Data on locating visible targets
+ + + +

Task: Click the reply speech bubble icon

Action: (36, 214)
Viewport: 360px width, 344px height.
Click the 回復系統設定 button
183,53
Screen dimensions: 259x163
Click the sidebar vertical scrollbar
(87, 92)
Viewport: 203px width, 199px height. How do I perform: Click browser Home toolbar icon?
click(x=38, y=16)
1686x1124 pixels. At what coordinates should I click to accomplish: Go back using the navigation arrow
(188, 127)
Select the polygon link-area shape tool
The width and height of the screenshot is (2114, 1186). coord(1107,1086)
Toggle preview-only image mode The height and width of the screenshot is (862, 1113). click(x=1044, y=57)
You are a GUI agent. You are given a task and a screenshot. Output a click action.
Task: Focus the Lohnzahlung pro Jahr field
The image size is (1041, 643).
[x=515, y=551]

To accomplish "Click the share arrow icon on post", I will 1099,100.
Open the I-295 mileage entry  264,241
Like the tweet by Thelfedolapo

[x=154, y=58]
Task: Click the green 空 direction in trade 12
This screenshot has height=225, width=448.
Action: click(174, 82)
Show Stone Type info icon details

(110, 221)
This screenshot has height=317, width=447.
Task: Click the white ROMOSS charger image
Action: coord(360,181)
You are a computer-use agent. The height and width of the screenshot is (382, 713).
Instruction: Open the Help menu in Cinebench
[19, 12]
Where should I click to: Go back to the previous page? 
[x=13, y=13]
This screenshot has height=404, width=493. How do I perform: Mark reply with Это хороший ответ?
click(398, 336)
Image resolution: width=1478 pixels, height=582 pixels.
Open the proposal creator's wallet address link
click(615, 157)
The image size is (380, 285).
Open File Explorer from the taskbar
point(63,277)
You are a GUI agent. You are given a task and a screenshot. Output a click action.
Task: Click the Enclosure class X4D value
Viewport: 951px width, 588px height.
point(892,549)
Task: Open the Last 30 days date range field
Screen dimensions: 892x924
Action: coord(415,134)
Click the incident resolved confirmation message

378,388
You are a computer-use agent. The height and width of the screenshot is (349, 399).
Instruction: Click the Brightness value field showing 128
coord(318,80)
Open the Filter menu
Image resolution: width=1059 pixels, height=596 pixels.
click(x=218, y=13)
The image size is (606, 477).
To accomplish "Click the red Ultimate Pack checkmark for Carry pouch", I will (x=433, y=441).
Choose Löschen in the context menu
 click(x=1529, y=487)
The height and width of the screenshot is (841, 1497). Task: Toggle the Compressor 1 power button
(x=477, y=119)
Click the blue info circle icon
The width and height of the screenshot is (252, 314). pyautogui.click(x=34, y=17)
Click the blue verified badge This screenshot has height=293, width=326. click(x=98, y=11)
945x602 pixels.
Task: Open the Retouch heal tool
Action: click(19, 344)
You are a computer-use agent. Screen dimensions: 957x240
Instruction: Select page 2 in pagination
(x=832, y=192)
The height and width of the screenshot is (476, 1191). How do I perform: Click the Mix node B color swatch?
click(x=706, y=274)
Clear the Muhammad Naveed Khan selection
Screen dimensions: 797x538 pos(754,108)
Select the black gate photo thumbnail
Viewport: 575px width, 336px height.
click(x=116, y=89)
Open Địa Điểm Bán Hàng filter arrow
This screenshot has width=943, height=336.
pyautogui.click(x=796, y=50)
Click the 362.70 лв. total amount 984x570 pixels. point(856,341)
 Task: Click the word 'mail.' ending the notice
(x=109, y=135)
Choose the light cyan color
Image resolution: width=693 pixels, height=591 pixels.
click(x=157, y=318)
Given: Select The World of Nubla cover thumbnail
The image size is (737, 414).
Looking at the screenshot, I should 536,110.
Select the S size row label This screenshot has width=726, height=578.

+ + + +

# [PROBLEM DETAILS]
Rewrite the records starting at the line containing "Toggle preview-only image" and ending at the line containing "[x=515, y=551]", requests included, and scale every coordinate in the answers by 1.1, rounding to whole numbers with halves rounded up. Give only these lines.

# [TASK ANSWER]
Toggle preview-only image mode The height and width of the screenshot is (862, 1113). click(x=1148, y=63)
You are a GUI agent. You are given a task and a screenshot. Output a click action.
Task: Focus the Lohnzahlung pro Jahr field
The image size is (1041, 643).
[x=567, y=606]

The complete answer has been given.